I can hear the mind get fired up, begin to make comments here and there in the background.
I should have gone over there sooner. I could have had them come by for tea during the holidays. We never shared a meal. There’s nothing I can do now. I missed my chance. He’s gone. He was younger than me. Everything’s temporary.
I know its not true. But a melancholy sense of the briefness of life.
How do I react when I believe he died and I’ll never get the chance to deepen the relationship, see him, do happy neighborly things, share more?
Sad, concerned, aware of how brief This all seems sometimes. Then I also have a voice that thinks it doesn’t matter, we weren’t very close. People die every day.
The reactive mind sorts, categorizes, evaluates, chatters.

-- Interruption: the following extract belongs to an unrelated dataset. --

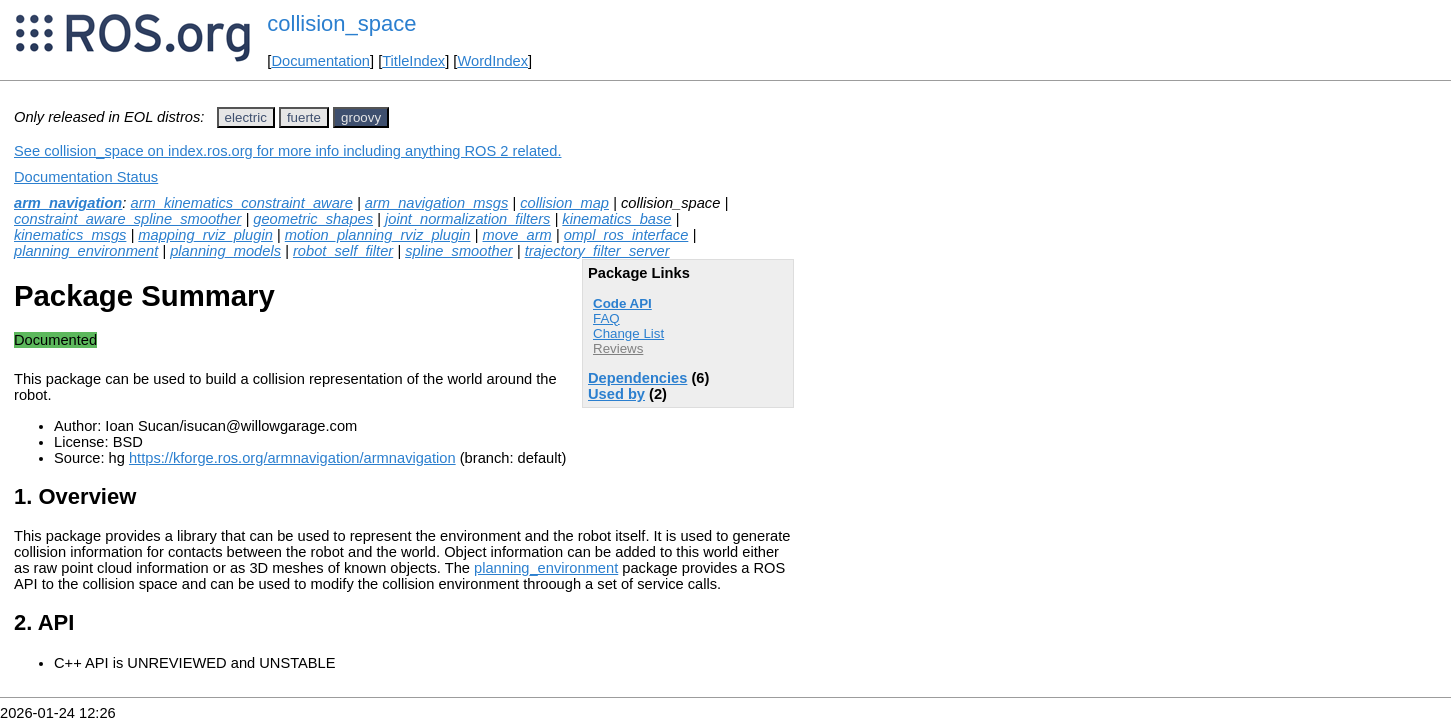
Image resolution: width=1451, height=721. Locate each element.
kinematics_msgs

Trying to reduce pain, manage information, protect, alert.
So who would I be without the belief that I missed my chance to connect? Without the thought that it went less than the way it could have gone, that I should have gone over there sooner?

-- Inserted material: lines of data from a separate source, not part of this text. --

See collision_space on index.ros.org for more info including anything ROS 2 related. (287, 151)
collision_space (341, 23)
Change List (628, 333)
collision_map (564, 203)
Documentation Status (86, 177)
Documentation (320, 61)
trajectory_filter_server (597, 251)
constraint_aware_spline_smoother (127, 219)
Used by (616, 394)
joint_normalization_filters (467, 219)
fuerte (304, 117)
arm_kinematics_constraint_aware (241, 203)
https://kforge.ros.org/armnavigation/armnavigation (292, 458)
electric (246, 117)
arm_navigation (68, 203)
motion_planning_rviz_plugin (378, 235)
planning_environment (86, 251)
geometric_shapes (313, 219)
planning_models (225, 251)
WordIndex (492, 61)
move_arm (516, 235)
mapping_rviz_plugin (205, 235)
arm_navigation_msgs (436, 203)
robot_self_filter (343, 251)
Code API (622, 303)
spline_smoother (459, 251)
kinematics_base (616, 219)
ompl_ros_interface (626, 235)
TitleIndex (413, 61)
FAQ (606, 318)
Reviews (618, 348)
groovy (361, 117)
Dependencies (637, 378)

Here in the present, simply taking in this information.
“Do you ever look in the mirror and wonder where the ‘younger you’ went? That is the unchanging sense of being noticing the changing world. Change can only be noticed against a background of stillness. There can be stillness without change, but there cannot be change without stillness.” ~ Fred Davis
Turning the thoughts around that my neighbor died, that it was a surprise, that it’s troubling to be unaware of when the ‘end’ will come, that I missed a chance for greater connection….

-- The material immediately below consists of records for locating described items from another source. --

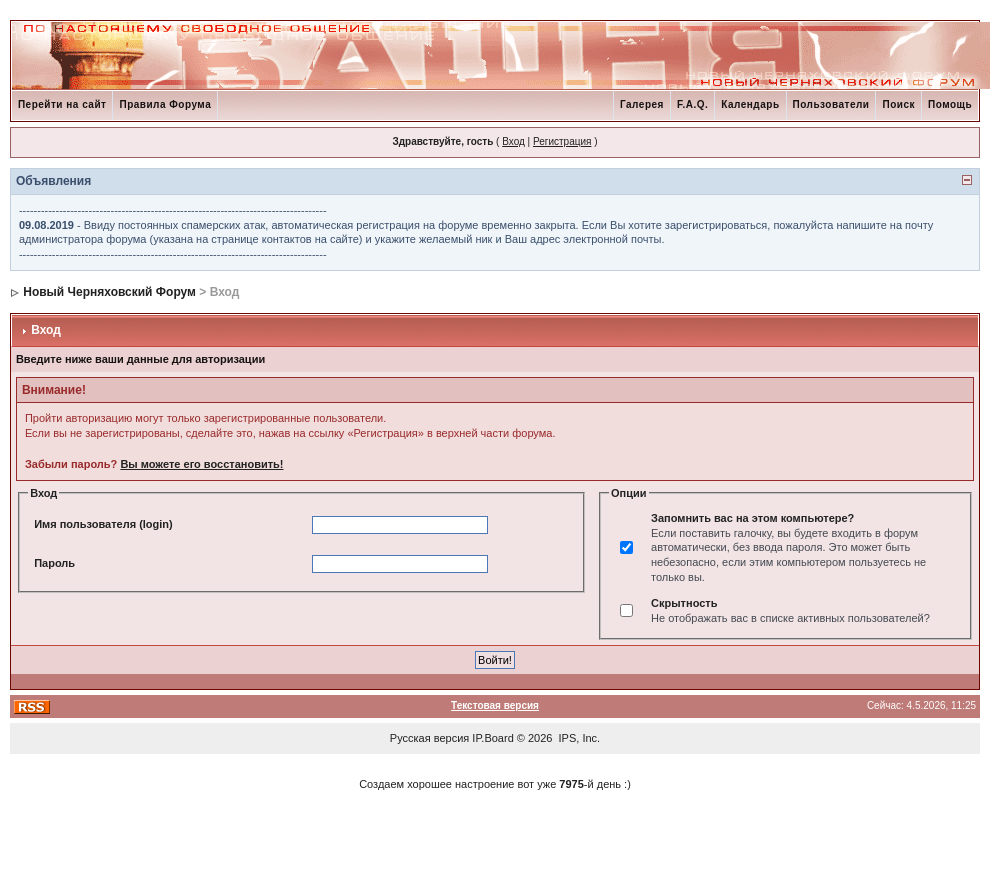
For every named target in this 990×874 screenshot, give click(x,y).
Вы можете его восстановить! (201, 464)
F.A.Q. (692, 104)
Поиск (898, 104)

….an sense of the unknown fills the room, an alive pulsing mystery.
The wind blows a wind chime, the heater kicks on and hums, the lights glow. I look around and there are pictures, colors, shapes absolutely everywhere.
There is memory of my dear neighbors, one now without a body, one still in a body, also here in this present moment.
I shouldn’t have done anything sooner. It was perfect not to have them over for tea. We shared all that was needed to share. There’s anything and everything I can do now. I gained my chance for connection. He’s here. He was younger than me, how wonderful.
Now, today, in this moment I notice the change in everything, every moment. The movement of all things. Energy and stillness.
Today, I am here, tomorrow perhaps not. Halleluia.
“No argument in the world can make the slightest dent in what has already happened. Prayer can’t change it, begging and pleading can’t change it, punishing yourself can’t change it, your will has no power at all………nothing less than an open mind is creative enough to free you from the pain of arguing with what is. An open mind is the only way to peace. As long as you think that you know what should and shouldn’t happen, you’re trying to manipulate God. This is a recipe for unhappiness.” ~ Byron Katie
Today, I love being reminded through my dear neighbor’s passing, of even being willing to consider what is wonderful about everything being temporary, including my life.
What is wonderful about death for you, today?